**GIVEN ENTRIES**.

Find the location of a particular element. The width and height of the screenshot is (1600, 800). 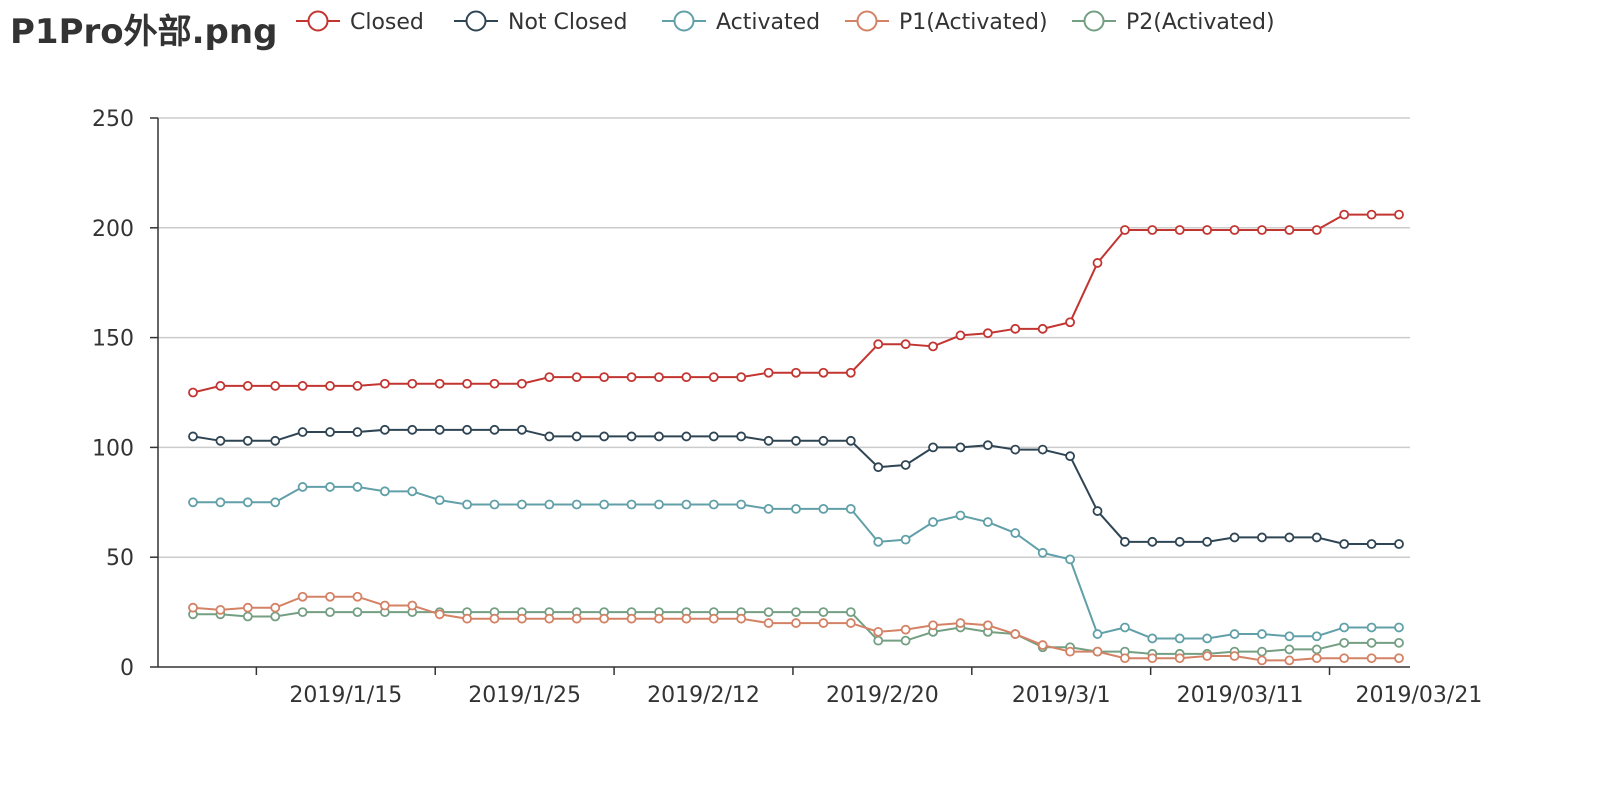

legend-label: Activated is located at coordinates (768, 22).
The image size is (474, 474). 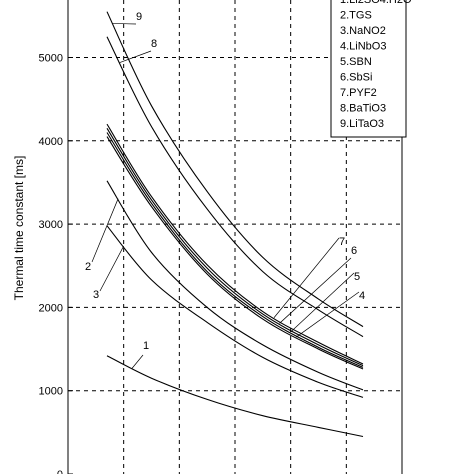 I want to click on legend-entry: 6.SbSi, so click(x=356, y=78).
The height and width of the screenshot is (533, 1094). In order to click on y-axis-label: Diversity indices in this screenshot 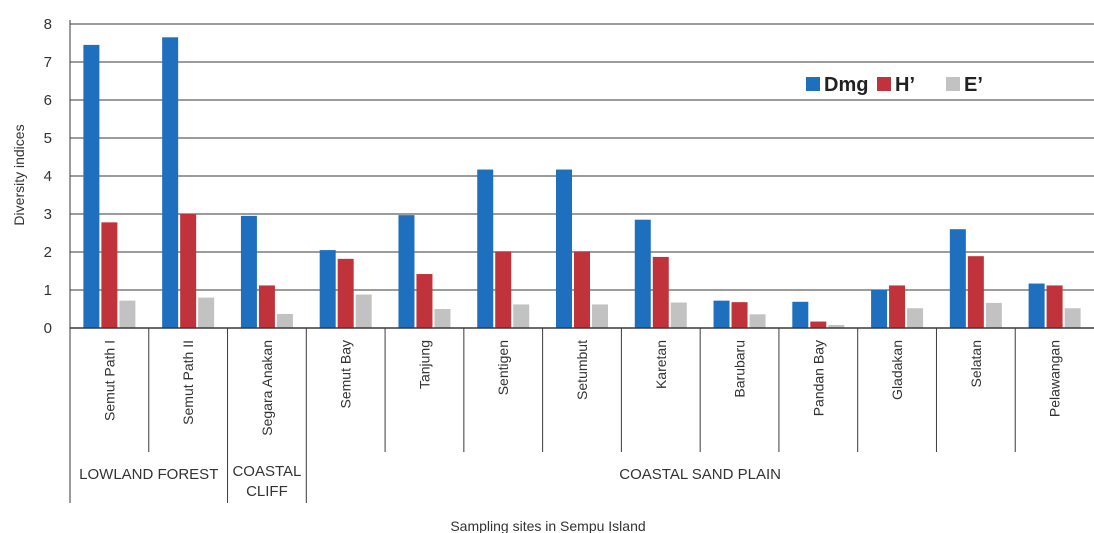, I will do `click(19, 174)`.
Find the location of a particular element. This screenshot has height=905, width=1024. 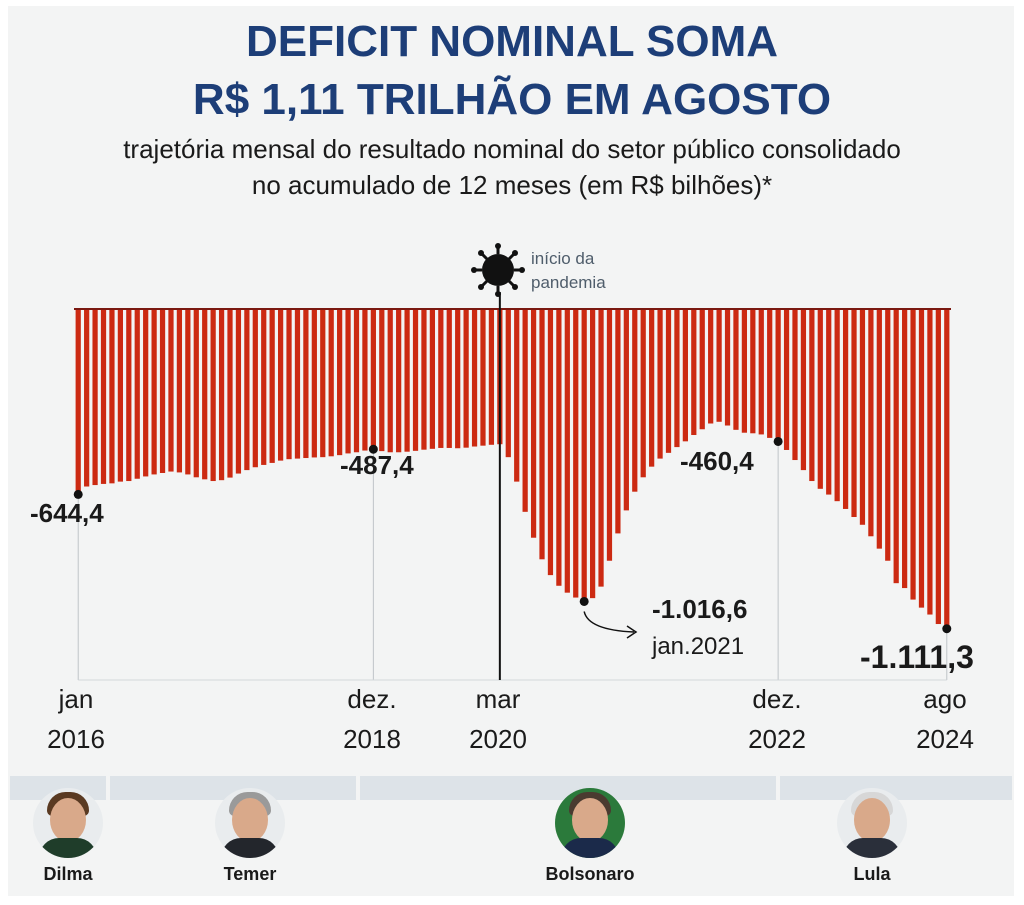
--
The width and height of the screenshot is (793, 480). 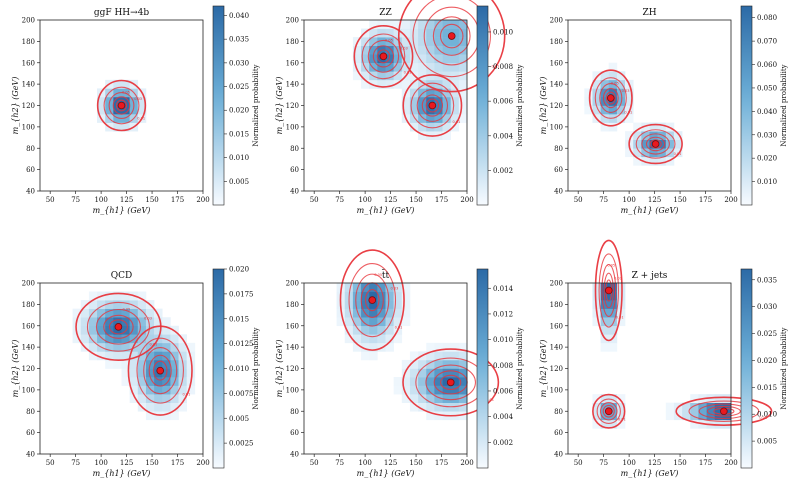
---
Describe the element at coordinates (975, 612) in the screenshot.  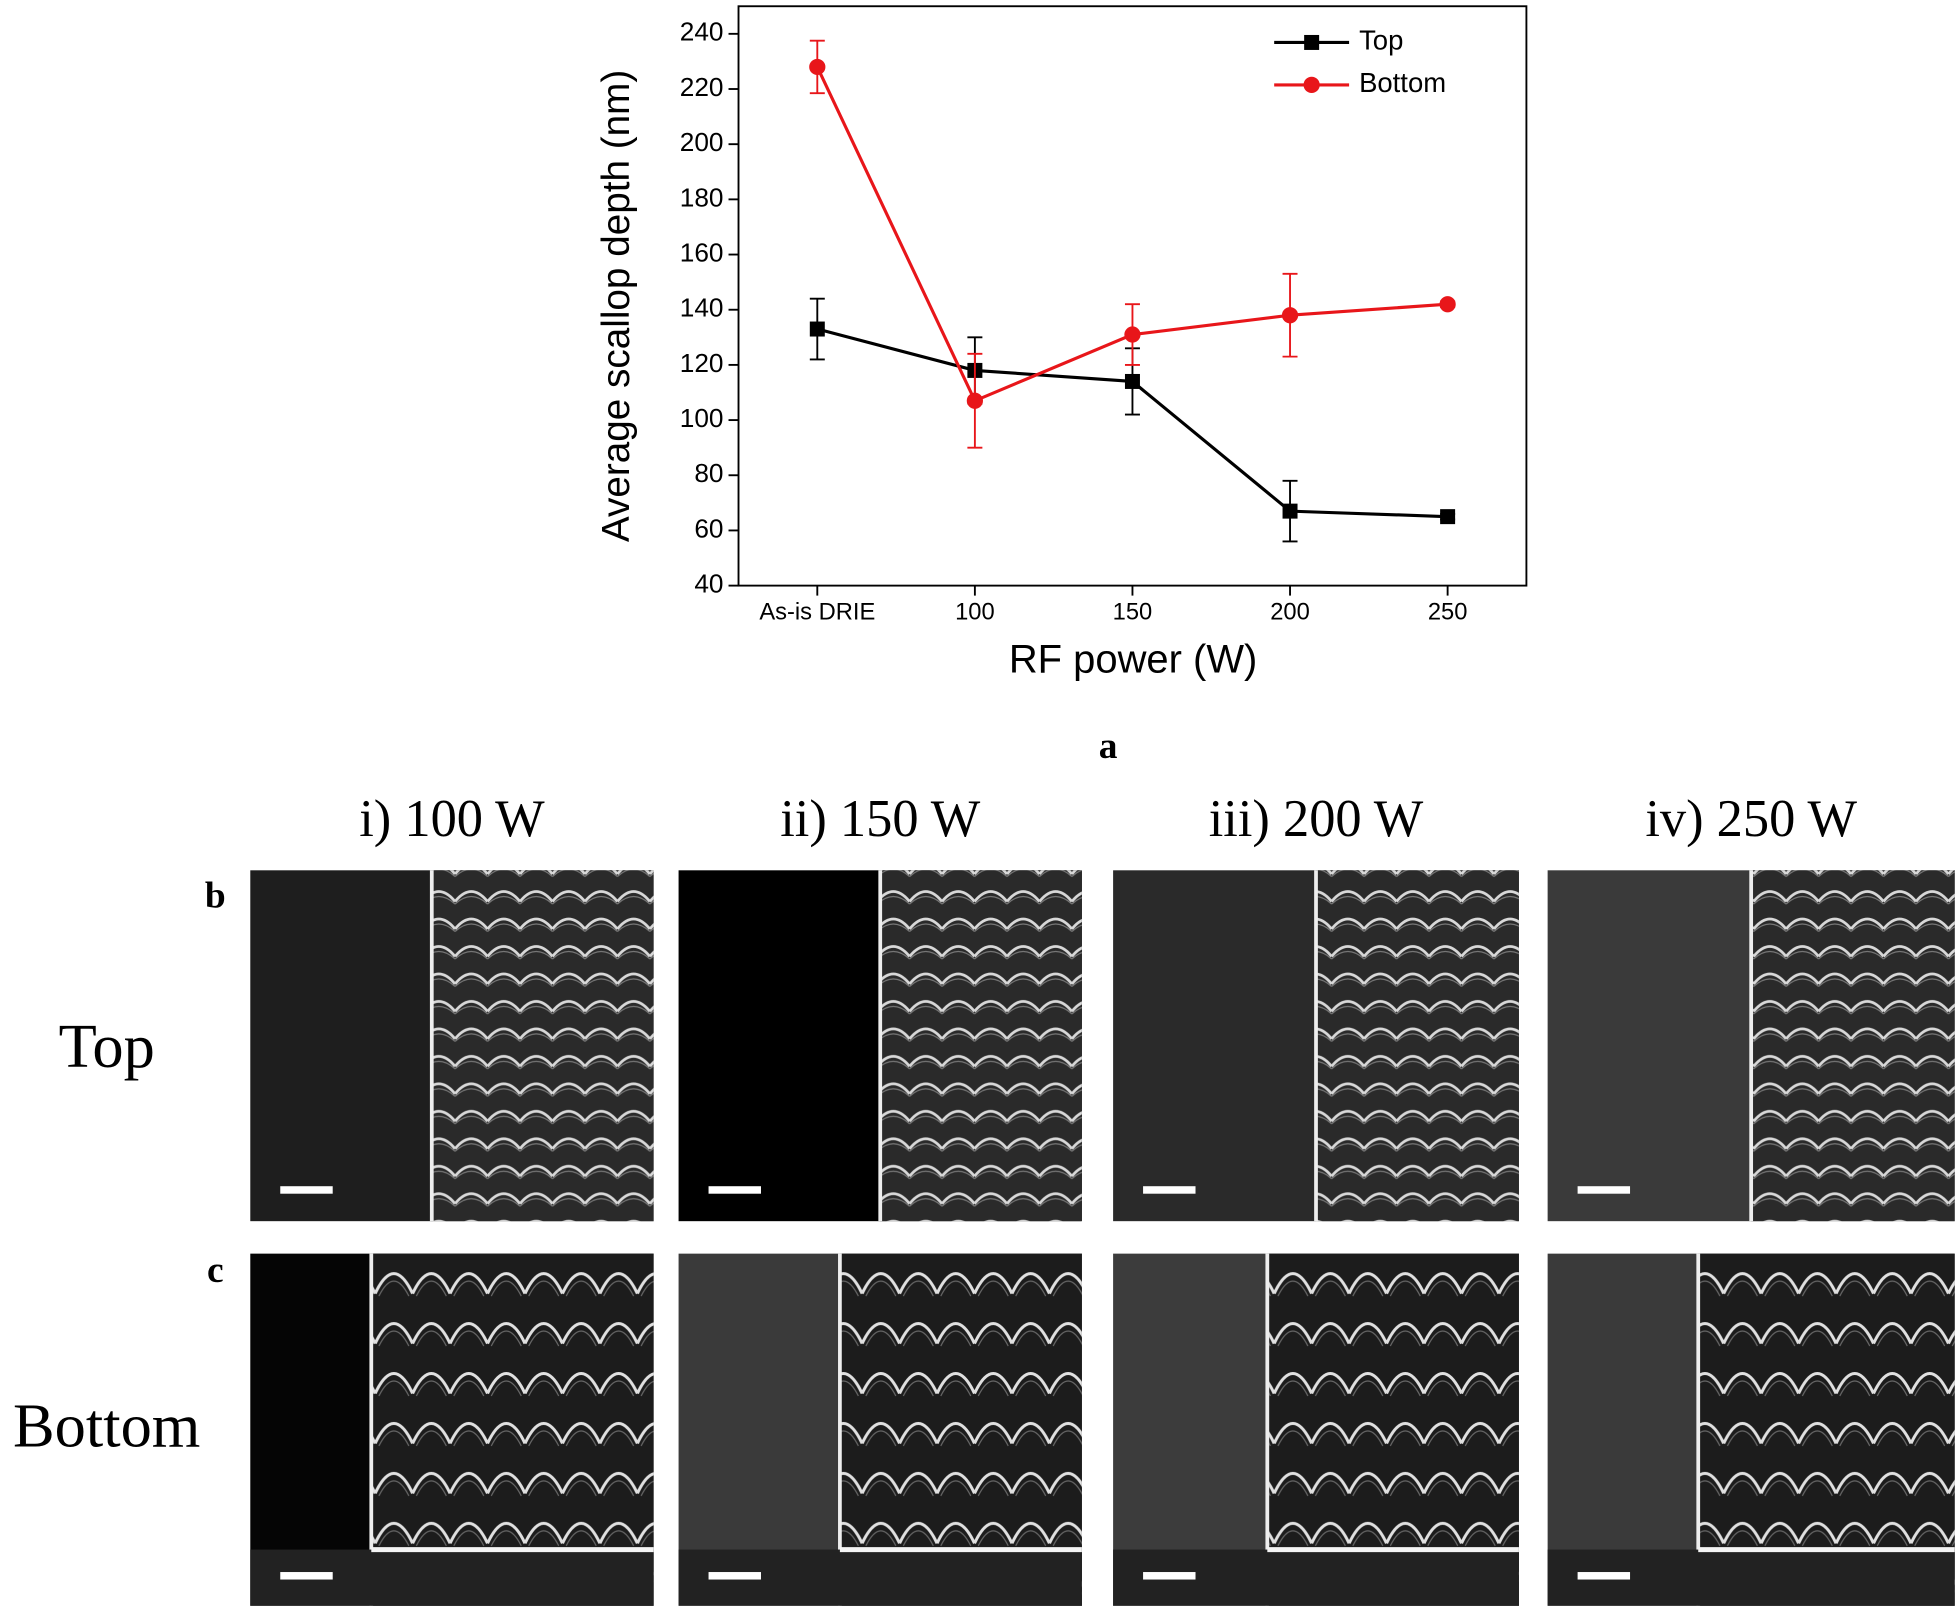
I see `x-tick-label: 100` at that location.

**EXERCISE DIRECTIONS**. Could you change "screenshot" to "image" in the stretch of the listing from the line containing "Describe the element" through the line containing "at that location.", leaving the rest as it is and leaving out the pictures?

**RESULT OF THE TASK**.
Describe the element at coordinates (975, 612) in the image.  
I see `x-tick-label: 100` at that location.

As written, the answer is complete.